» Records from a data source
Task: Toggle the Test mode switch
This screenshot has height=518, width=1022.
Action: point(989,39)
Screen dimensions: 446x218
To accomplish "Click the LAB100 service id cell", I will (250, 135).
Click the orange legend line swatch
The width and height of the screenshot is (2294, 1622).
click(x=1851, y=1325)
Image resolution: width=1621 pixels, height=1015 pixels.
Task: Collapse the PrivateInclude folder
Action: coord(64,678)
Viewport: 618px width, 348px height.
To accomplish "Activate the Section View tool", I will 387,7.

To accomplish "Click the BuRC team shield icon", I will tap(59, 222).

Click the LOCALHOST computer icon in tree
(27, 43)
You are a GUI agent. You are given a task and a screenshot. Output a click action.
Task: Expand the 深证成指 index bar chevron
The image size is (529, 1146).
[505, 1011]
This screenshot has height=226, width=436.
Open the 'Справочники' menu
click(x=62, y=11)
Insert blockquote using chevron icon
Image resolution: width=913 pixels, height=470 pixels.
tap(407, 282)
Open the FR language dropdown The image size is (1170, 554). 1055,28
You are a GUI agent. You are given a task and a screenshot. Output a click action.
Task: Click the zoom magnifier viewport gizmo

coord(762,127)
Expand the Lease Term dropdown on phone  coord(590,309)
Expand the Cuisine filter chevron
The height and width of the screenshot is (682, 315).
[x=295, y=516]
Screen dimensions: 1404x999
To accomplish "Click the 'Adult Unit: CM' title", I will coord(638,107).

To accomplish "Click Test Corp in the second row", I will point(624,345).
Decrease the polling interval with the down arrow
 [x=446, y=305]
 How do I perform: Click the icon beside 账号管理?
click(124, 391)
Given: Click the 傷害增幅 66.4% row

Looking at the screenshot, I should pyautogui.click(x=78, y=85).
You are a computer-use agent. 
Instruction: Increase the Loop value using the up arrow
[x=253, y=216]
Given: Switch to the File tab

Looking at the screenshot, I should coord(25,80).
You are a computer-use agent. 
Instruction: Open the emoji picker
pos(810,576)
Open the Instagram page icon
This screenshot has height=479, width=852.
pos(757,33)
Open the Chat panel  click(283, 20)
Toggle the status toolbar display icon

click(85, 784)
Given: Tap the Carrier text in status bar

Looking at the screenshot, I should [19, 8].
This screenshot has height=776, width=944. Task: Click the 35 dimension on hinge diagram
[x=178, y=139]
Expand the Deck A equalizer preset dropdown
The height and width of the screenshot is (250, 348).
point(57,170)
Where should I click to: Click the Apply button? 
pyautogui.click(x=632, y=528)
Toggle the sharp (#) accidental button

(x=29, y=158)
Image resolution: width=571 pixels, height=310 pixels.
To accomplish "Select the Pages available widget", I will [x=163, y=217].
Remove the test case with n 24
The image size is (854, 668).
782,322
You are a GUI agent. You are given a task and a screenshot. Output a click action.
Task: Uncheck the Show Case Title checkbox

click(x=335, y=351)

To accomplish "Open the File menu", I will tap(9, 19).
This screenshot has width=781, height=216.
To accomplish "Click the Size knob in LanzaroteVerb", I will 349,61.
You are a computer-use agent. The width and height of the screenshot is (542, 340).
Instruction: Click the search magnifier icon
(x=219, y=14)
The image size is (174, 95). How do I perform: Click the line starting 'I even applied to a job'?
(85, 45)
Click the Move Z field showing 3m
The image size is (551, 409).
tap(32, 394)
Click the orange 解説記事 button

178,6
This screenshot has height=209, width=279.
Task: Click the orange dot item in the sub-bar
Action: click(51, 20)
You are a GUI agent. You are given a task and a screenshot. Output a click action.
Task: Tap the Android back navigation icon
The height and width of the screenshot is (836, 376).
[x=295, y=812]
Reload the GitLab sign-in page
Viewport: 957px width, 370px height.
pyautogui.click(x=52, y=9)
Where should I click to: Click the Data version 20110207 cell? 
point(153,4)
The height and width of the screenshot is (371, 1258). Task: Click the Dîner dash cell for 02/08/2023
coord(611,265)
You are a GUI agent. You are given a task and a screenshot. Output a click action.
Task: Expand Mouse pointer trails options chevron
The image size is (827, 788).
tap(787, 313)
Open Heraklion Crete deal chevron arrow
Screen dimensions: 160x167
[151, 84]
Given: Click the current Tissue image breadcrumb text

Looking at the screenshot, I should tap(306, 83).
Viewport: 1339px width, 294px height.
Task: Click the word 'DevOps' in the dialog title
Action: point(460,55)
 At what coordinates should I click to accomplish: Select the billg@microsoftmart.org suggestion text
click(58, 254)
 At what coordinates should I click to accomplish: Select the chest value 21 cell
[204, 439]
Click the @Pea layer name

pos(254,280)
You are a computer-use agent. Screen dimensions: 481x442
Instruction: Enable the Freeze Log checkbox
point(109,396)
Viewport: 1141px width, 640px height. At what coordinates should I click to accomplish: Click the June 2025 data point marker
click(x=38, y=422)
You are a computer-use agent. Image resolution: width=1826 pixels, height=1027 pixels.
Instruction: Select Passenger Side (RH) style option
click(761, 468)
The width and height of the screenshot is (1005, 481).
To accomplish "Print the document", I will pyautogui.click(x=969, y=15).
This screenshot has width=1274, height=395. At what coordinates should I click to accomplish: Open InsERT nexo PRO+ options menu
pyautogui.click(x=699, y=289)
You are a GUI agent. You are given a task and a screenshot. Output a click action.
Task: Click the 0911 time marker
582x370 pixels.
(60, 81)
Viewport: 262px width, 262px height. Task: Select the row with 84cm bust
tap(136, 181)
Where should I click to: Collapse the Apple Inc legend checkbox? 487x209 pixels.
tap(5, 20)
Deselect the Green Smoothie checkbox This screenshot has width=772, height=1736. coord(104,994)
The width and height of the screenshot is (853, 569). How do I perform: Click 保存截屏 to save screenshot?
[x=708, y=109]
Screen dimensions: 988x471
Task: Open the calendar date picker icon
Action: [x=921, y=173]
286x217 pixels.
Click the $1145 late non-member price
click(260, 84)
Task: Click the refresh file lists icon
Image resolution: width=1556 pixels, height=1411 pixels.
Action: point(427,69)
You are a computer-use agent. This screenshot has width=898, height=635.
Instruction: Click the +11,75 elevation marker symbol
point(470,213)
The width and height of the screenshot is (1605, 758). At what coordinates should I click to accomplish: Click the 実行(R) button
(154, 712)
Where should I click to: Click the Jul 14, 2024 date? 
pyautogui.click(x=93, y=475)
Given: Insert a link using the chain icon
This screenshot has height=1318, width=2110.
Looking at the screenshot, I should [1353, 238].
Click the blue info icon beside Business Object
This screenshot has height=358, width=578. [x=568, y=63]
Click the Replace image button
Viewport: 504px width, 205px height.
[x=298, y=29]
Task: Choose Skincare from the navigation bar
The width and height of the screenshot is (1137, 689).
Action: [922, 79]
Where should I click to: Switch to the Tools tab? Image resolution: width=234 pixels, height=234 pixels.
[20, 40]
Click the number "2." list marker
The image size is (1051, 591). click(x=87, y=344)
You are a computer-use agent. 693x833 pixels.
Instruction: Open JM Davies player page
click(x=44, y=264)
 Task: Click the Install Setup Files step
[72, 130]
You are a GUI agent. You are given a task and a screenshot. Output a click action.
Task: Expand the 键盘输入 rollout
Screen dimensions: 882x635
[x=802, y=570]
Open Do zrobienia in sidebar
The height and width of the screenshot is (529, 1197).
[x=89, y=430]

» What you are asked to do
Write all the records out again. Nothing may differ from the original.

» Solution to the problem
Task: Toggle the Test mode switch
This screenshot has height=518, width=1022.
Action: point(989,39)
Screen dimensions: 446x218
To accomplish "Click the LAB100 service id cell", I will (250, 135).
Click the orange legend line swatch
The width and height of the screenshot is (2294, 1622).
click(x=1851, y=1325)
Image resolution: width=1621 pixels, height=1015 pixels.
Task: Collapse the PrivateInclude folder
Action: coord(64,678)
Viewport: 618px width, 348px height.
To accomplish "Activate the Section View tool", I will 387,7.

To accomplish "Click the BuRC team shield icon", I will tap(59, 222).

Click the LOCALHOST computer icon in tree
(27, 43)
You are a GUI agent. You are given a task and a screenshot. Output a click action.
Task: Expand the 深证成指 index bar chevron
The image size is (529, 1146).
[505, 1011]
This screenshot has height=226, width=436.
Open the 'Справочники' menu
click(x=62, y=11)
Insert blockquote using chevron icon
Image resolution: width=913 pixels, height=470 pixels.
tap(407, 282)
Open the FR language dropdown The image size is (1170, 554). 1055,28
You are a GUI agent. You are given a task and a screenshot. Output a click action.
Task: Click the zoom magnifier viewport gizmo

coord(762,127)
Expand the Lease Term dropdown on phone  coord(590,309)
Expand the Cuisine filter chevron
The height and width of the screenshot is (682, 315).
[x=295, y=516]
Screen dimensions: 1404x999
To accomplish "Click the 'Adult Unit: CM' title", I will coord(638,107).

To accomplish "Click Test Corp in the second row", I will point(624,345).
Decrease the polling interval with the down arrow
 [x=446, y=305]
 How do I perform: Click the icon beside 账号管理?
click(124, 391)
Given: Click the 傷害增幅 66.4% row

Looking at the screenshot, I should pyautogui.click(x=78, y=85).
You are a computer-use agent. 
Instruction: Increase the Loop value using the up arrow
[x=253, y=216]
Given: Switch to the File tab

Looking at the screenshot, I should coord(25,80).
You are a computer-use agent. 
Instruction: Open the emoji picker
pos(810,576)
Open the Instagram page icon
This screenshot has height=479, width=852.
pos(757,33)
Open the Chat panel  click(283, 20)
Toggle the status toolbar display icon

click(85, 784)
Given: Tap the Carrier text in status bar

Looking at the screenshot, I should [19, 8].
This screenshot has height=776, width=944. Task: Click the 35 dimension on hinge diagram
[x=178, y=139]
Expand the Deck A equalizer preset dropdown
The height and width of the screenshot is (250, 348).
point(57,170)
Where should I click to: Click the Apply button? 
pyautogui.click(x=632, y=528)
Toggle the sharp (#) accidental button

(x=29, y=158)
Image resolution: width=571 pixels, height=310 pixels.
To accomplish "Select the Pages available widget", I will [x=163, y=217].
Remove the test case with n 24
The image size is (854, 668).
782,322
You are a GUI agent. You are given a task and a screenshot. Output a click action.
Task: Uncheck the Show Case Title checkbox

click(x=335, y=351)

To accomplish "Open the File menu", I will tap(9, 19).
This screenshot has width=781, height=216.
To accomplish "Click the Size knob in LanzaroteVerb", I will 349,61.
You are a computer-use agent. The width and height of the screenshot is (542, 340).
Instruction: Click the search magnifier icon
(x=219, y=14)
The image size is (174, 95). How do I perform: Click the line starting 'I even applied to a job'?
(85, 45)
Click the Move Z field showing 3m
The image size is (551, 409).
tap(32, 394)
Click the orange 解説記事 button

178,6
This screenshot has height=209, width=279.
Task: Click the orange dot item in the sub-bar
Action: click(51, 20)
You are a GUI agent. You are given a task and a screenshot. Output a click action.
Task: Tap the Android back navigation icon
The height and width of the screenshot is (836, 376).
[x=295, y=812]
Reload the GitLab sign-in page
Viewport: 957px width, 370px height.
pyautogui.click(x=52, y=9)
Where should I click to: Click the Data version 20110207 cell? 
point(153,4)
The height and width of the screenshot is (371, 1258). Task: Click the Dîner dash cell for 02/08/2023
coord(611,265)
You are a GUI agent. You are given a task and a screenshot. Output a click action.
Task: Expand Mouse pointer trails options chevron
The image size is (827, 788).
tap(787, 313)
Open Heraklion Crete deal chevron arrow
Screen dimensions: 160x167
[151, 84]
Given: Click the current Tissue image breadcrumb text

Looking at the screenshot, I should tap(306, 83).
Viewport: 1339px width, 294px height.
Task: Click the word 'DevOps' in the dialog title
Action: point(460,55)
 At what coordinates should I click to accomplish: Select the billg@microsoftmart.org suggestion text
click(58, 254)
 At what coordinates should I click to accomplish: Select the chest value 21 cell
[204, 439]
Click the @Pea layer name

pos(254,280)
You are a computer-use agent. Screen dimensions: 481x442
Instruction: Enable the Freeze Log checkbox
point(109,396)
Viewport: 1141px width, 640px height. At what coordinates should I click to accomplish: Click the June 2025 data point marker
click(x=38, y=422)
You are a computer-use agent. Image resolution: width=1826 pixels, height=1027 pixels.
Instruction: Select Passenger Side (RH) style option
click(761, 468)
The width and height of the screenshot is (1005, 481).
To accomplish "Print the document", I will pyautogui.click(x=969, y=15).
This screenshot has width=1274, height=395. At what coordinates should I click to accomplish: Open InsERT nexo PRO+ options menu
pyautogui.click(x=699, y=289)
You are a GUI agent. You are given a task and a screenshot. Output a click action.
Task: Click the 0911 time marker
582x370 pixels.
(60, 81)
Viewport: 262px width, 262px height. Task: Select the row with 84cm bust
tap(136, 181)
Where should I click to: Collapse the Apple Inc legend checkbox? 487x209 pixels.
tap(5, 20)
Deselect the Green Smoothie checkbox This screenshot has width=772, height=1736. coord(104,994)
The width and height of the screenshot is (853, 569). How do I perform: Click 保存截屏 to save screenshot?
[x=708, y=109]
Screen dimensions: 988x471
Task: Open the calendar date picker icon
Action: [x=921, y=173]
286x217 pixels.
Click the $1145 late non-member price
click(260, 84)
Task: Click the refresh file lists icon
Image resolution: width=1556 pixels, height=1411 pixels.
Action: point(427,69)
You are a computer-use agent. This screenshot has width=898, height=635.
Instruction: Click the +11,75 elevation marker symbol
point(470,213)
The width and height of the screenshot is (1605, 758). At what coordinates should I click to accomplish: Click the 実行(R) button
(154, 712)
Where should I click to: Click the Jul 14, 2024 date? 
pyautogui.click(x=93, y=475)
Given: Insert a link using the chain icon
This screenshot has height=1318, width=2110.
Looking at the screenshot, I should [1353, 238].
Click the blue info icon beside Business Object
This screenshot has height=358, width=578. [x=568, y=63]
Click the Replace image button
Viewport: 504px width, 205px height.
[x=298, y=29]
Task: Choose Skincare from the navigation bar
The width and height of the screenshot is (1137, 689).
Action: [922, 79]
Where should I click to: Switch to the Tools tab? Image resolution: width=234 pixels, height=234 pixels.
[20, 40]
Click the number "2." list marker
The image size is (1051, 591). click(x=87, y=344)
You are a computer-use agent. 693x833 pixels.
Instruction: Open JM Davies player page
click(x=44, y=264)
 Task: Click the Install Setup Files step
[72, 130]
You are a GUI agent. You are given a task and a screenshot. Output a click action.
Task: Expand the 键盘输入 rollout
Screen dimensions: 882x635
[x=802, y=570]
Open Do zrobienia in sidebar
The height and width of the screenshot is (529, 1197).
[x=89, y=430]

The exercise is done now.